Kutipan Teks:
___

Kamis, 06 Desember 2012

Pura Pucak Mangu

Pura Pucak Mangu mungkin sudah ada sejak zaman budaya megalitikum berkembang di Bali dengan bukti diketemukannya peninggalan Lingga yang cukup besar. Di tempat inilah I Gusti Agung Putu, pendiri Kerajaan Mengwi, melakukan tapa brata mencari keheningan pikiran setelah kalah dalam perang tanding.

I Gusti Agung Putu pun menemukan jati dirinya dan bangkit lagi dari kekalahannya, terus dapat meraih kemenangan sampai dapat mendirikan Kerajaan Mengwi. Di tempat I Gst. Agung Putu bertapa brata itulah Pura Pucak Mangu kembali dipugar dan dikembangkan sesuai dengan kebutuhan umat Hindu yang terus berkembang.

Puncak Gunung Mangu ini memang sangat hening untuk melakukan tapa brata untuk perenungkan diri seperti yang pernah dilakukan oleh I Gst. Agung Putu. Menurutnya, kegagalan bukan untuk disesalkan dan berputus asa, tetapi untuk dijadikan pengalaman serta diambil hikmahnya untuk pelajaran diri selanjutnya. Dengan cara itulah kegagalan dapat diubah menjadi awal kesuksesan.

Dalam peta Pulau Bali nama Gunung Mangu hampir tidak dikenal. Mungkin karena Gunung Mangu ini tidak begitu tinggi. Namun kalau kita baca lontar tentang Pura Kahyangan Jagat nama Gunung Mangu ini akan mudah diketemukan. Nama Gunung Mangu ini disebutkan dalam Lontar Babad Mengwi. Leluhur Raja Mengwi yang bernama I Gusti Agung Putu kalah secara kesatria dalam pertempuran melawan I Gusti Ngurah Batu Tumpeng dari Puri Kekeran.

___

Data yang Ditampilkan:
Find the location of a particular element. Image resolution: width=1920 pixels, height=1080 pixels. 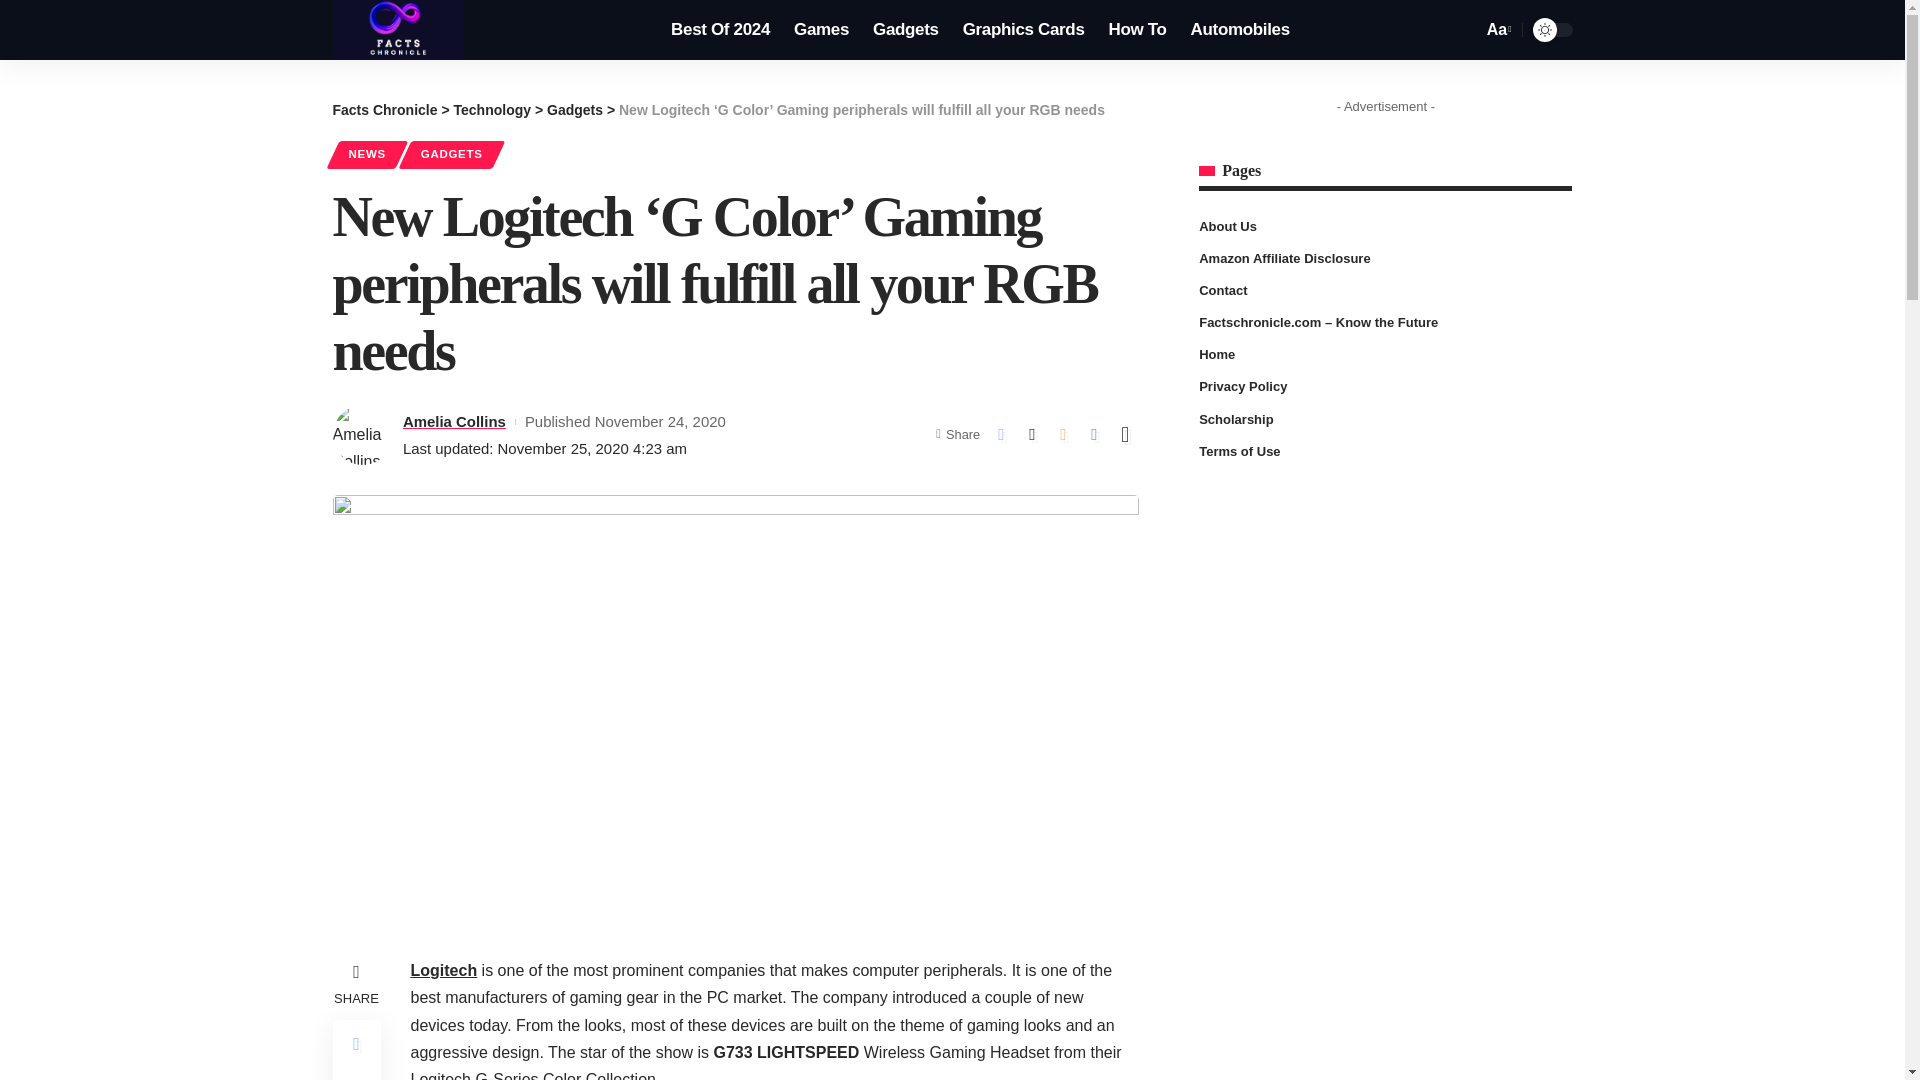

___

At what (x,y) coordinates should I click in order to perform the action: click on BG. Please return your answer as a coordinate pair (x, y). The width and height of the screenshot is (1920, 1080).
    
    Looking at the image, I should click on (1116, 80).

___

Petunjuk Latihan:
a. Menurut teks tentang Pura Pucak Mangu, siapa yang mengalahkan I Gusti Agung Putu dalam pertempuran?
b. Salin persis bagian teks tentang Pura Pucak Mangu dari "Pura Pucak Mangu mungkin" sampai "dalam perang tanding.".
Data tersebut tidak digunakan di sini.

Kunci Jawaban:
a. I Gusti Ngurah Batu Tumpeng dari Puri Kekeran.

b.
Pura Pucak Mangu mungkin sudah ada sejak zaman budaya megalitikum berkembang di Bali dengan bukti diketemukannya peninggalan Lingga yang cukup besar. Di tempat inilah I Gusti Agung Putu, pendiri Kerajaan Mengwi, melakukan tapa brata mencari keheningan pikiran setelah kalah dalam perang tanding.